1.1  The Office of the Solicitor General is established under Section 10 of the Attorney General's Act 1989.  Its functions are spelt out under Section 13 of the Act and the Duty Statement. The Primary Function is to appear as advocate for the State in all claims by and against the State coming before the Courts in Papua New Guinea both within and outside. With regard to claims by and against the State, the procedures for making a claim against the State are outlined under Section 5 of the Claims By and Against the State Act 1996

1.2  The Office came into being on the 1st April 1992. On that date the Solicitor General assumed responsibility over all litigation work, which until then was the responsibility of the State Solicitor.

2.  Core Services

2.1    To appear as an Advocate of the State in all litigation matters coming before all levels of courts, tribunals and quasi-judicial bodies.

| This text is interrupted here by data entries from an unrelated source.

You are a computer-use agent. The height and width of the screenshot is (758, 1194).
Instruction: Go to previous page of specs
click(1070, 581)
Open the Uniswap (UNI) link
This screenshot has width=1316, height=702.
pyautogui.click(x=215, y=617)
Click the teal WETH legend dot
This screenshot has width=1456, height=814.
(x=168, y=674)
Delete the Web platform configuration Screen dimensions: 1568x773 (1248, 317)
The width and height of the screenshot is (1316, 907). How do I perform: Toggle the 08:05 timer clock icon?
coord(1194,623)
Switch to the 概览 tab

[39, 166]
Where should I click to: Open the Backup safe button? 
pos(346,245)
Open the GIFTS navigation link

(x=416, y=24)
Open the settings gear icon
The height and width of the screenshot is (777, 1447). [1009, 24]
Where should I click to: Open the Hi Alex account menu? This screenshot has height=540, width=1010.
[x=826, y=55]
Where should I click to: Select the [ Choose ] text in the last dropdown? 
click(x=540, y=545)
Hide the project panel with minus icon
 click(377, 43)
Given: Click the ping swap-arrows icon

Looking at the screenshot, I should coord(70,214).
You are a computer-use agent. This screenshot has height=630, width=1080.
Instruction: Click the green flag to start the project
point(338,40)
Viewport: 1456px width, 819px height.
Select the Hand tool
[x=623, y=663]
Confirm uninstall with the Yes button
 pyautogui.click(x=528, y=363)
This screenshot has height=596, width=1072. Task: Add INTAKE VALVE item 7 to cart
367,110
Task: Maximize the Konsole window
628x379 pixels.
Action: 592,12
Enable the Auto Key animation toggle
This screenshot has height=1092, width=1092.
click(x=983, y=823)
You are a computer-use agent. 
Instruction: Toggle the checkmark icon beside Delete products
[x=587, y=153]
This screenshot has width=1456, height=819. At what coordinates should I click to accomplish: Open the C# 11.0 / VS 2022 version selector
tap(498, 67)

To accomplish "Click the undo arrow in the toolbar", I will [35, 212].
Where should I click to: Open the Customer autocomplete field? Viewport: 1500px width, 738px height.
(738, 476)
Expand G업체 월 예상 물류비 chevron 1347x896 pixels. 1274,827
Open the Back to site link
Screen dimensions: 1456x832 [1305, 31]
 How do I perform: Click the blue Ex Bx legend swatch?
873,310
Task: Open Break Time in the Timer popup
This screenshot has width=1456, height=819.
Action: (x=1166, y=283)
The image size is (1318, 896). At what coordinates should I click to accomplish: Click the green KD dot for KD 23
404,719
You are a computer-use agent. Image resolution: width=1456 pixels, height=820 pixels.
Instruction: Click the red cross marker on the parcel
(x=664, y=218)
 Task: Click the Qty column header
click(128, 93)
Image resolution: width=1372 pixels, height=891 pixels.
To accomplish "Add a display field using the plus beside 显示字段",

3.    Location of Office of the Solicitor General

3.1    Although there have been plans to open Branch Offices in Regional Centers, this has not been possible because of financial constraints.  The Regional Offices are now established in Mt Hagen, Wabag, Lae and Kokopo.

3.2    Officers travel to and from Port Moresby to do both District and National Court cases arising in other centers throughout the country.

4.    Staff and Office Structure/Establishment

4.1    The approved office establishment is a total of ninety (90) which includes the lawyers and support staff. The office is currently operating with only fifty-two (52) staff in total (both lawyers and support staff).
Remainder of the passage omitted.